VIETRADE – Vietnam’s shrimp exports in the first nine months of 2016 is valued at USD 2.2 billion, up 5.6 % compared to the same period last year, according to the Vietnam Association of Seafood Exporters and Producers (Vasep). Despite prolonged drought and saltwater intrusion, the shrimp industry has managed to stay afloat. According to Nguyen Xuan Cuong, Minister of Agriculture and Rural Development around 680,000 hectares (1.68 million acres) of land has been used to farm shrimp this year, down 1.4 percent against 2015, but total output could hit 680,000 tons, up 14 percent on-year. Even though the country lacks shrimp supplies in the remaining months of this year due to the impacts of saltwater intrusion, making VASEP to lower the export forecast by 300 million USD, Vietnam shrimp exports by the end of 2016 is still expected to reach USD 3.1 billion, up 3.3% year on year, raising the total seafood export value to more than $7 billion.

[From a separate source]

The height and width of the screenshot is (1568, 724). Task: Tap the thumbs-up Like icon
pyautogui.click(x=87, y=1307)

The positive growth was attributable to higher exports to the world market, stability in the monetary market and rising demand from major markets, the association said. There has been an increase in demand in key import markets.  Shrimp exports to the US, EU, China and Korea stayed firm, except for Japan which dropped 4.2%. Shrimp exports to China saw the highest growth of 30.3%, while to the US, EU and Korea increased 15.2%, 6.9% and 12.3% respectively. In addition, lower shrimp exports of other shrimp producers in the world such as India, Thailand and Ecuador, had benefited Vietnam’s shrimp producers and exporters. the global shrimp production in 2016 is expected to fall due to drought in many regions caused by El Nino effects. Shrimp production in 2016 in Vietnam and other shrimp producers will not grow. Therefore, the global shrimp price tend to inch up 10-15% after sharp decrease in 2015 (VASEP).

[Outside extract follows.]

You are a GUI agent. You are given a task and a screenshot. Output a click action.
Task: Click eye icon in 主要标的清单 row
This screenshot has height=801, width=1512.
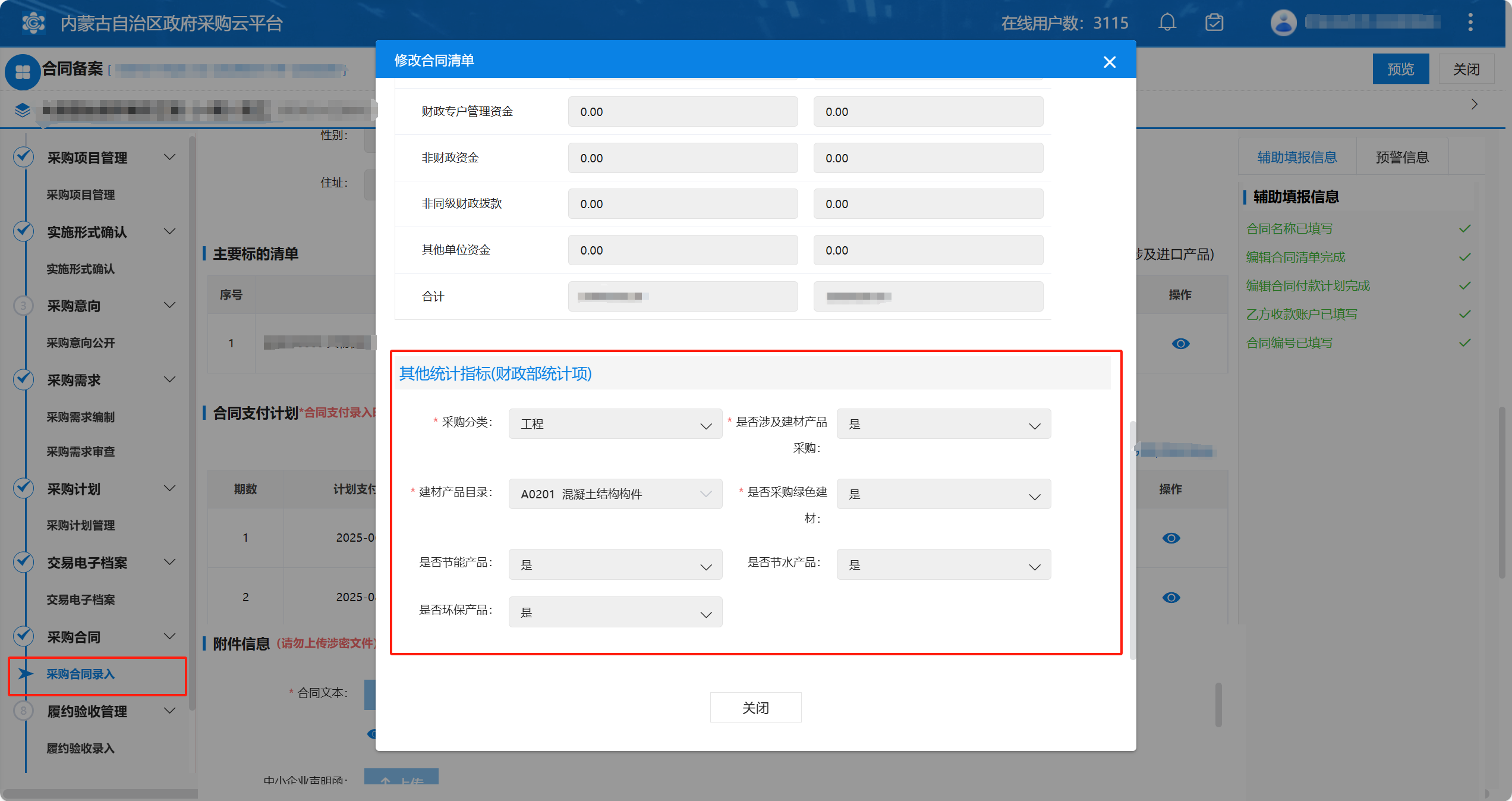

MARD is working with the Australian government to promote exports of fresh Vietnamese shrimp to the country in addition to manufactured shrimp products. According to the ministry, a number of nations have issued warnings against Vietnamese shrimp in recent times. In July this year, Food Standards Australia New Zealand (FSANZ) started categorizing imported food in Australia into two groups, including food that poses a medium-high risk to human health and food that needs supervision. The organization also set testing rules for Vietnamese seafood. At present, Vietnam is the fourth-biggest seafood supplier of Australia. Following FSANZ’s move, a delegation of the agriculture ministry went to Australia to deal with matters relating to Vietnam’s seafood exports.

Australia allows fresh shrimp imports from Vietnam, according to the Vietnam Trade Office in Australia. The country consumes 50,000-60,000 tons of shrimp a year and half of the volume is imported. The Ministry of Agriculture and Rural Development early this month issued Decision 4088/QD-BNN-TY on a plan to monitor shrimp farming to make sure shrimp meets requirements for export. The ministry will seek help from OIE experts on supervising Vietnam’s shrimp farming. The purpose is to establish shrimp farms that meet OIE’s epidemic safety requirements. They will get certificates so as to sell shrimp products to Australia and other countries.   Australian officials are expected to Vietnam in November to check shrimp farms before making their final decision.

However, beside opportunities and favorable conditions from the market and Vietnam itself, VASEP estimates that there will be more challenges for shrimp exporters coming from stiffer quality requirements and anti-dumping duties set by some important markets like the US and EU.